The_office_USI cannot argue with Salon’s Willa Paskin that the argument at the core of The Office finale was kind-of depressing: “In the end, it argued that settling for a mediocre job for way too long can bring you happiness beyond measure.” That’s the absolute antithesis of my own belief structure—I am always rooting for the small-town girl to make good, to have the expansive life she’s capable of. And I cannot argue with Paskin’s assertion that in many ways, the finale negated the very idea the series seemed to be lampooning: the soul-sucking nature of cubicle-driven America.

But in the end, I fell for those closing arguments: They were glad they had been filmed for the documentary-within-the-show. They had insights about themselves while watching their edited-for-TV foibles. They could show it to their kids someday. Partly this rang true to me because I’ve interviewed a fair number of reality-show participants in my time, and they all say this stuff. It makes sense. You already did the show, for better or worse. You’re bound to make the best of the memory, shrug, and go on with your life. And while I don’t believe they ever are 100-percent glad they’ve been filmed, I do think they must have insights, and they probably show (selected) clips to their kids someday. It would be both cringeworthy and cool, for instance, to have footage of yourself falling in love with your soul mate. My partner and I once dug up the first emails we ever sent to each other — we cringed, we laughed, we swooned.

In the end, I cried — a lot — watching the final moments of The Office finale. I felt vindicated for my time spent with the show, during its highlights and its uneven last two seasons.
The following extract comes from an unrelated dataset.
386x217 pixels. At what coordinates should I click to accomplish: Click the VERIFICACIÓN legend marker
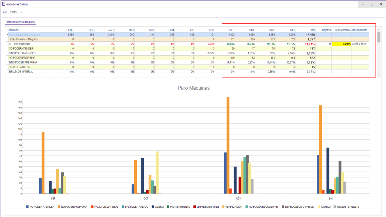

Finales are notoriously hard to pull off, for obvious reasons. The Mary Tyler Moore Show nailed it, with a poignant mix of sadness (everyone got fired), humor (that group hug), and moving on like all real-life people do. Friends, in my opinion, signed off a little too neatly, but then again, I never liked Ross and Rachel together. Will and Grace overshot and did way too much. Seinfeld upset the nation by giving its viewers a huge middle finger; people hated that finale, I think, because it laughed at them for having watched and cared about these despicable characters for so long. (But I also posit that the show had limited choices for a finale; what, were Elaine and Jerry supposed to suddenly realize they were in love and get married?)

But, you know, The Office finale was fine for what it needed to do. Did we need Jim and Dwight to have become besties in the past year? No, but to be honest, I don’t totally doubt that development. I think it was meant as a sign of Jim having accepted his life in Scranton and having matured to a point where he could see Dwight as the benign goofball he was. Weren’t we all a little uncomfortable at times with his frat-boy pranking of the less-cool kid in the office anyway? In a way, I thought the message of the finale was that Jim had earned that shot at a grander life in Austin by making peace with Scranton.

Or maybe I’m just rationalizing my own emotional release. Our reactions to such things as TV finales involve so much more than their artistic merits. We are almost always mourning for, pining for, or simply recognizing the time that has passed in our own lives between the show’s debut and its finale. I remember watching that show from the bitter beginning, when no one watched. I remember (and this was obviously unique to my job at Entertainment Weekly) forming a bond with then-NBC president Kevin Reilly because of my early love and support for the show. I remember its rise, I remember having the great privilege of reporting on the episode where Jim and Pam got married. I can look back on how my own life has changed in that time and appreciate the special moments it brought me. And even with all of those glamorous connections my job afforded me to the show, I still remember most clearly how I swooned, and even where I was, and what it meant for me and my then-unrequited crush, when Jim and Pam kissed for the first time. As long as a finale can connect us to all of that, it’s done its job.